Hence the team were pleased to enable the integrated wireless feature within the Casio IT-800 that allowed them to transmit data from the bedside, general wards, operating theatres or wherever, automatically connecting to the Trust’s secure wireless network in order to send and receive data from the Blood Audit Release system.
Multiple users with a long working day
Administering blood at WSH is a 24 hour a day operation spread across multiple wards, therefore it was critical that the accompanying handhelds were not only easy to use, but that they were lightweight, slim and portable and could endure the rigors of shifts that span across 12 hours between recharge. Ergonomics testing in the Fordman/WSH review and acceptance meetings proved the Casio IT-800 to be easy to hold, easy to use and backed by a battery life of 12 hours for ultimate longevity.
The trial begins:
Pleased with the findings and advice from the reviews with Fordman, in the spring of 2010, WSH’s IT department and fifty users began an extensive six week trial of the Portable BARS system. Ashley reflects on the results. “Firstly, it’s really important with so many users that we received positive feedback about how easy the device was to use. Training was conducted easily and users quickly learned that just by pointing and clicking, the IT-800 efficiently picked up barcodes whilst also allowing manual keyboard input. Of equal importance was also the fact that we had no returns or glitches of the units within the six week trial.”
PBARS rollout begins:
With the trial successfully concluded, in September 2010 the WSH rolled out a suite of PBARS units across 5 high blood use departments.
Out on the wards, the system captures all relevant information including the unique identifier of the staff, patient details, ward, compatibility, times, dates and actions performed, providing a complete audit trail for compliance whilst ensuring the patient identification information is the same as the original patient identification wristband. The WSH uses the Casio IT-800s to obtain full reports on any of the activities that have taken place; either with patient or blood product.
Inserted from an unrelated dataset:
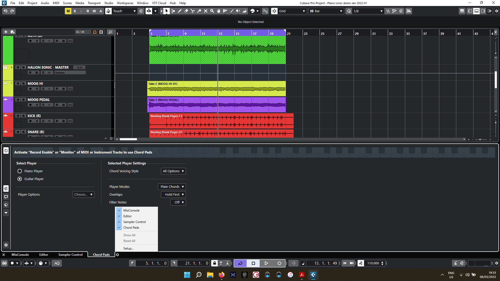This screenshot has height=281, width=500.
Task: Expand the Chord Voicing Style dropdown
Action: click(173, 171)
Hence at a click, patients’ medical records can be updated to reflect staff ID, donor numbers, blood groups, time blood is collected from fridge, time transfused and time blood pack is returned if unused. (This is a valuable feature when you consider the depletion of blood stocks across the UK).
Communications occur in real time across the secure Wi-Fi connection allowing true portability across the hospital and inter-departmental data sharing.
For the future, Ashley notes. “Now we have proven that the PBARS system is running effectively, we can envisage further applications for the Casio IT-800. Secure drug dispensing is one such area; as is tracking of total patient care plans from time of admittance to discharge from our care.”